EXERCISE MATERIALS:
▬▬▬▬▬▬
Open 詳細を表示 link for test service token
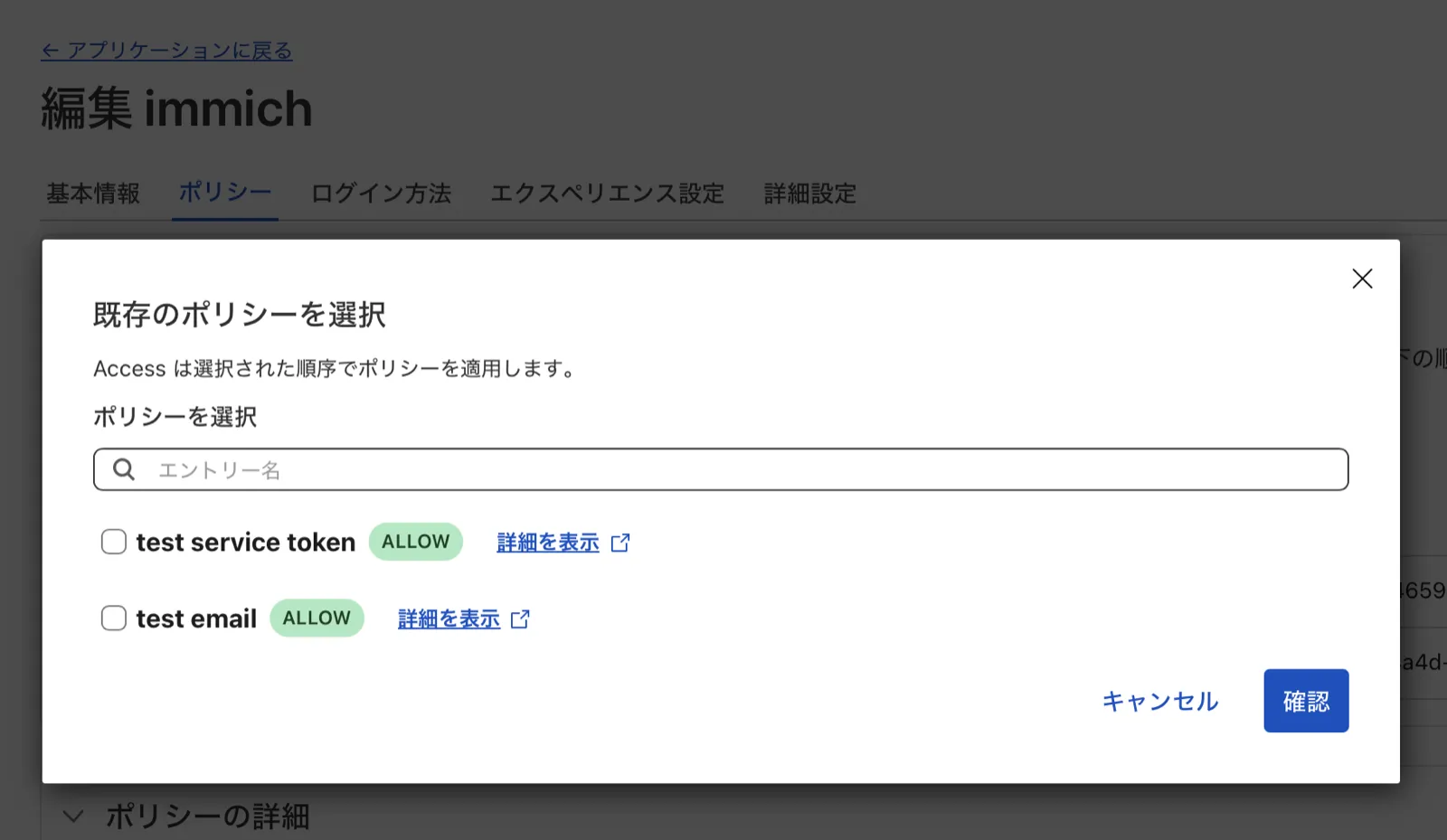The image size is (1447, 840). pos(546,542)
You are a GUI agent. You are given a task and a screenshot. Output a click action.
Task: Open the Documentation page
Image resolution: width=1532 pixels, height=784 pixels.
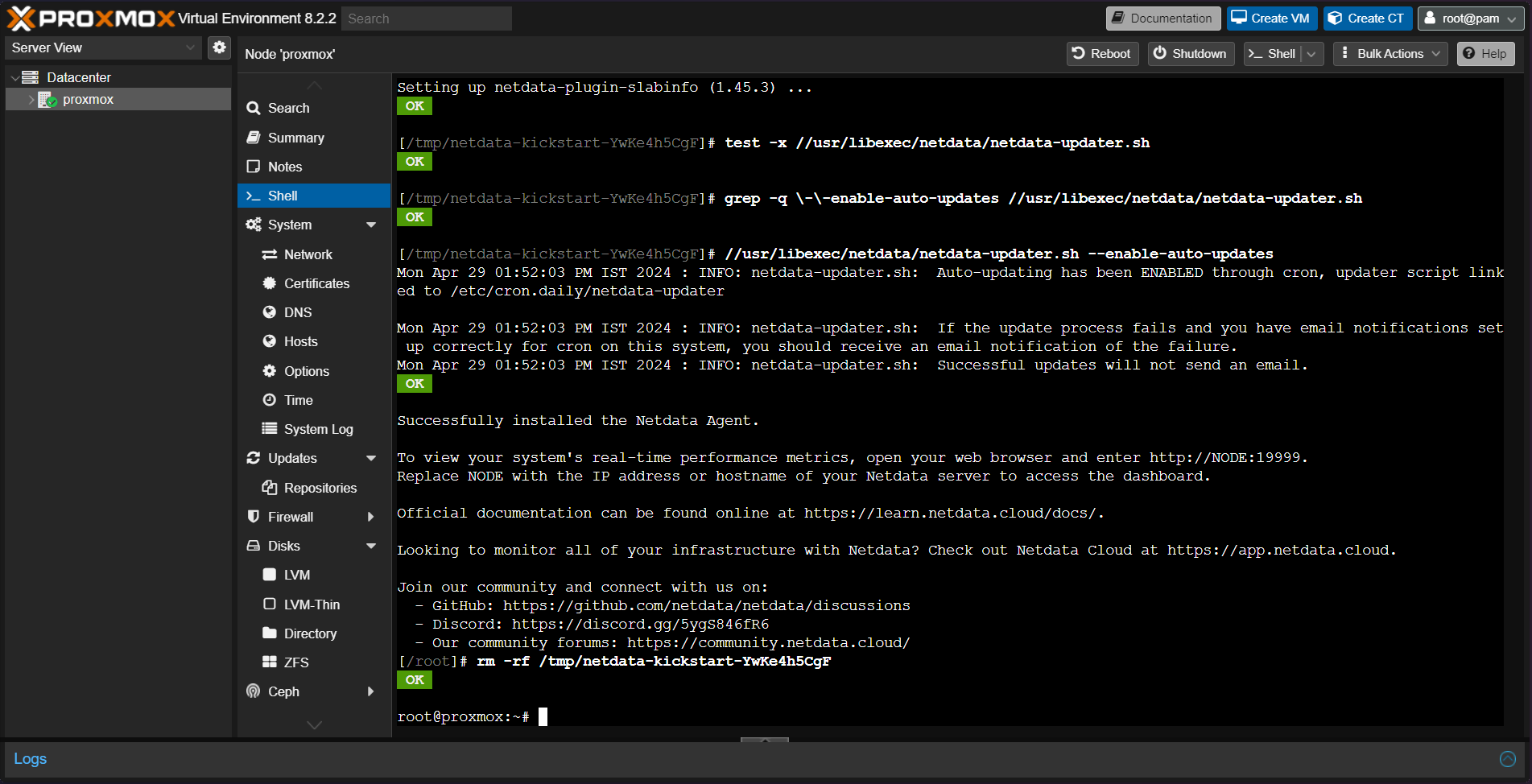1162,18
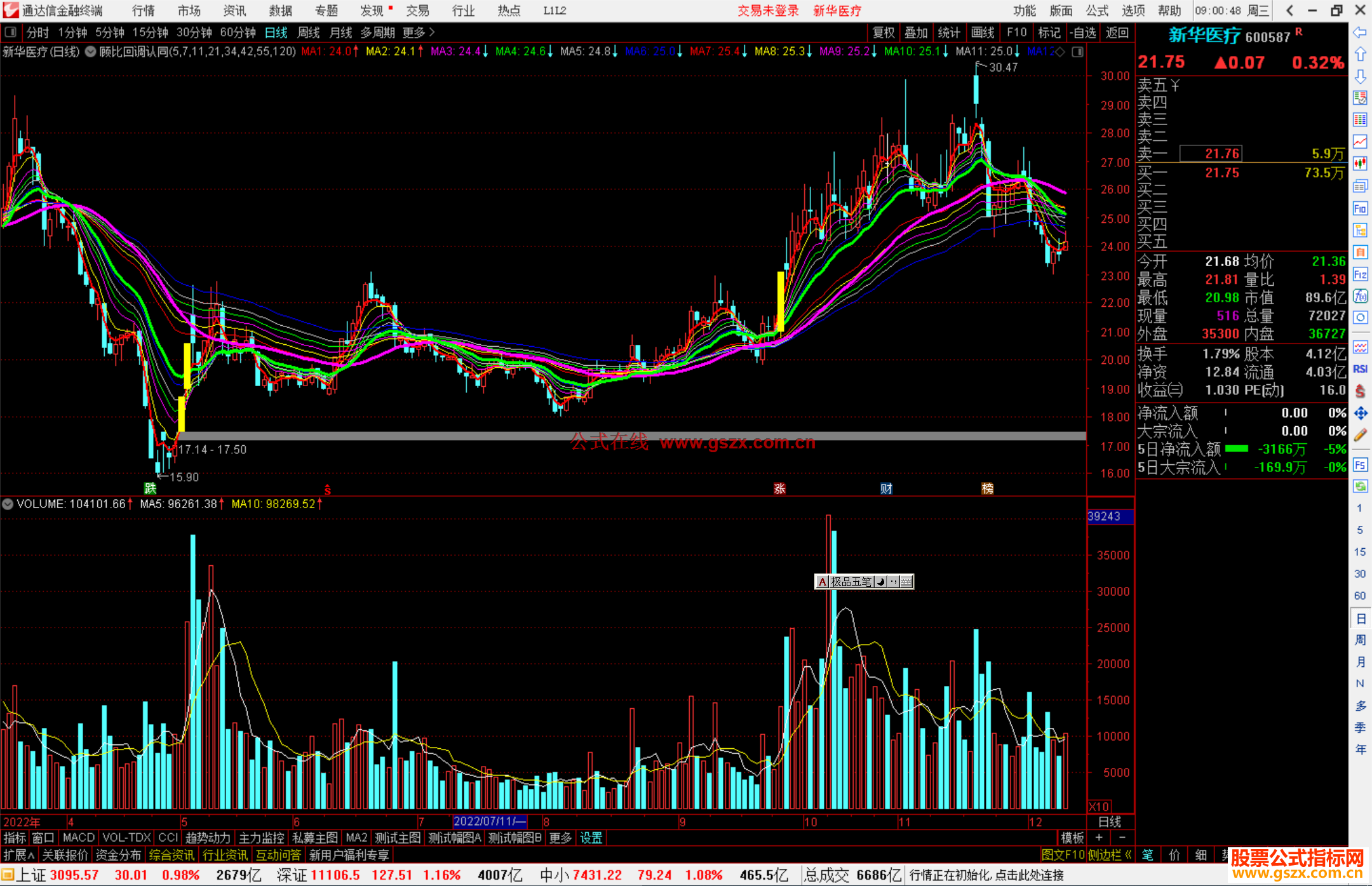This screenshot has width=1372, height=886.
Task: Click the F10 company info sidebar icon
Action: pyautogui.click(x=1360, y=209)
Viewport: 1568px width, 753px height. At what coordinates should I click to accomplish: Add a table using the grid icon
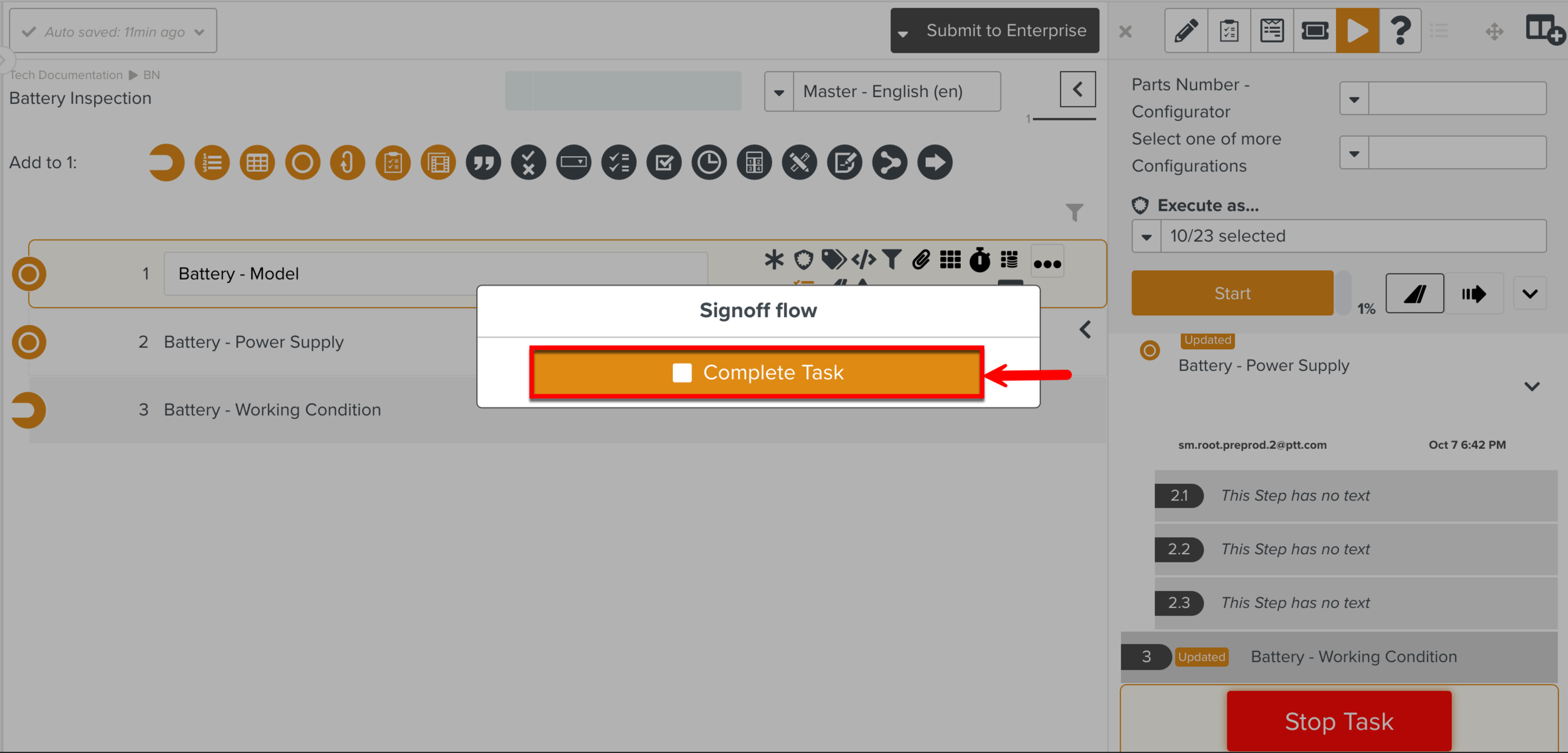[x=257, y=162]
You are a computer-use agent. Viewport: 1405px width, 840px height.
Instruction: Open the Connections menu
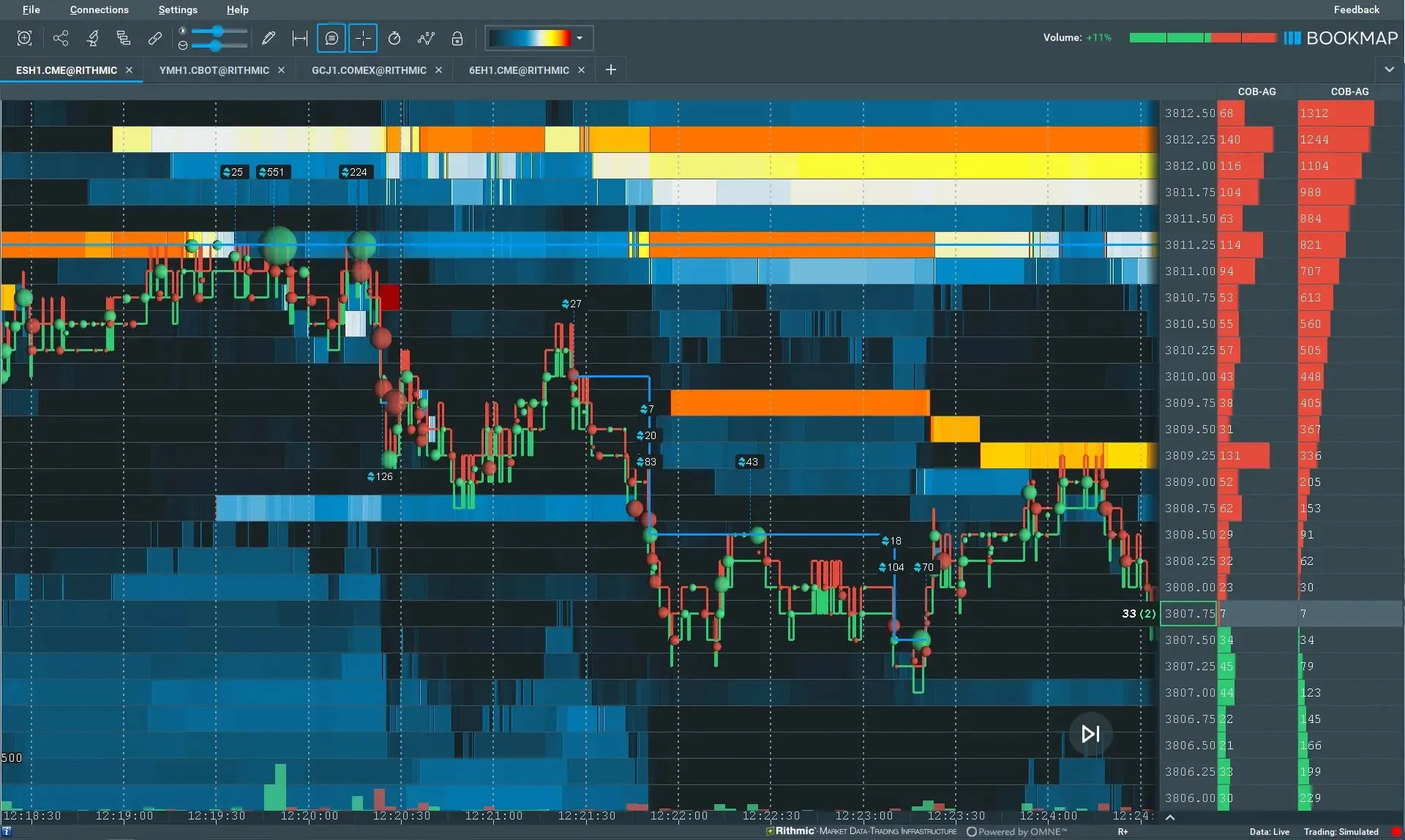coord(100,10)
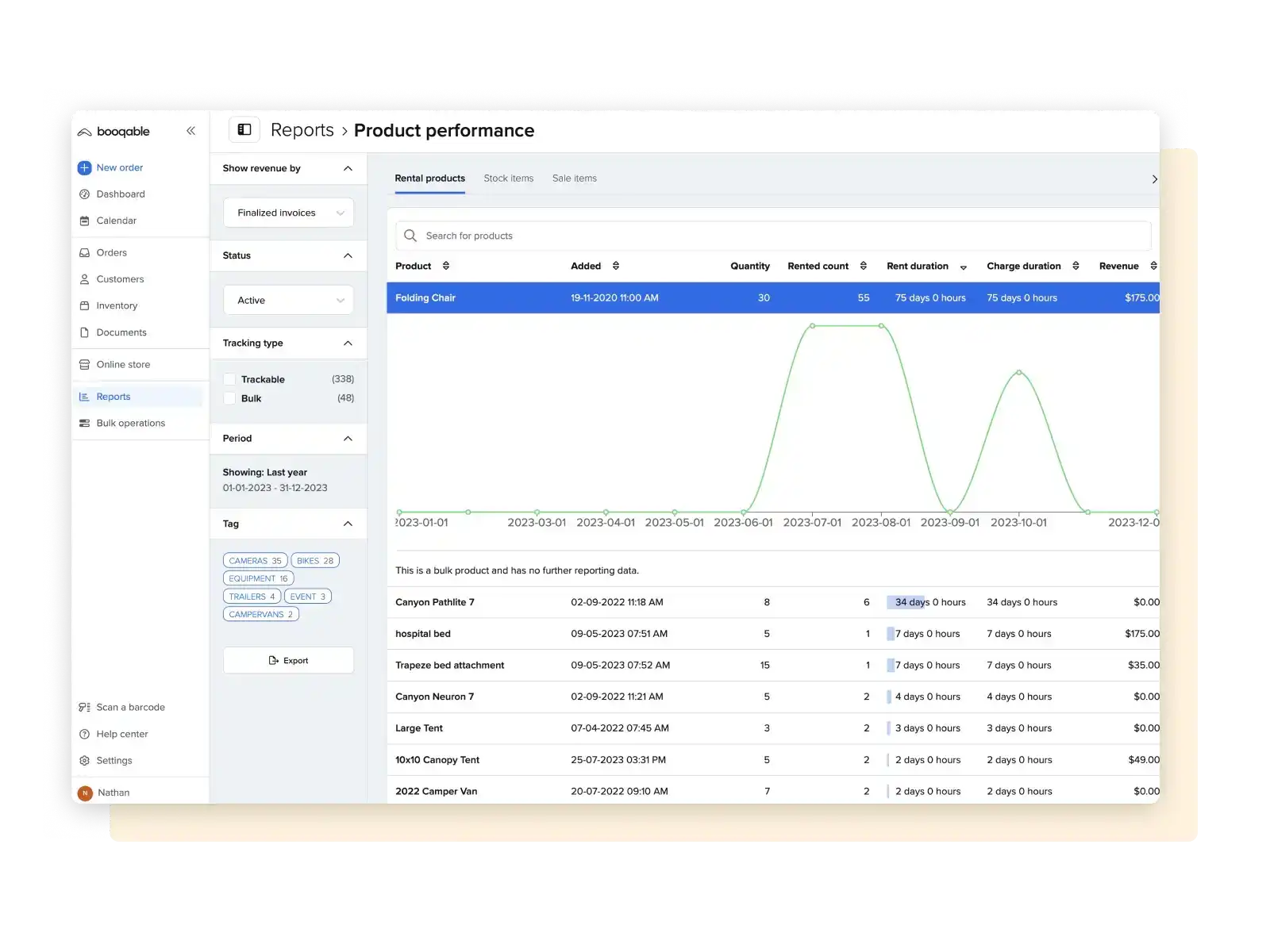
▬▬▬▬▬▬
WORK ORDER: From the line holding "Viewport: 1568px width, 753px" to the final line of the data above, give each line again exactly, both ends included, and drop the pictures.

TASK OUTPUT:
Viewport: 1568px width, 753px height. At what coordinates should I click to accomplish: Add a table using the grid icon
[x=257, y=162]
You are a computer-use agent. Viewport: 1405px width, 840px height.
Instruction: Open the Connections menu
coord(100,10)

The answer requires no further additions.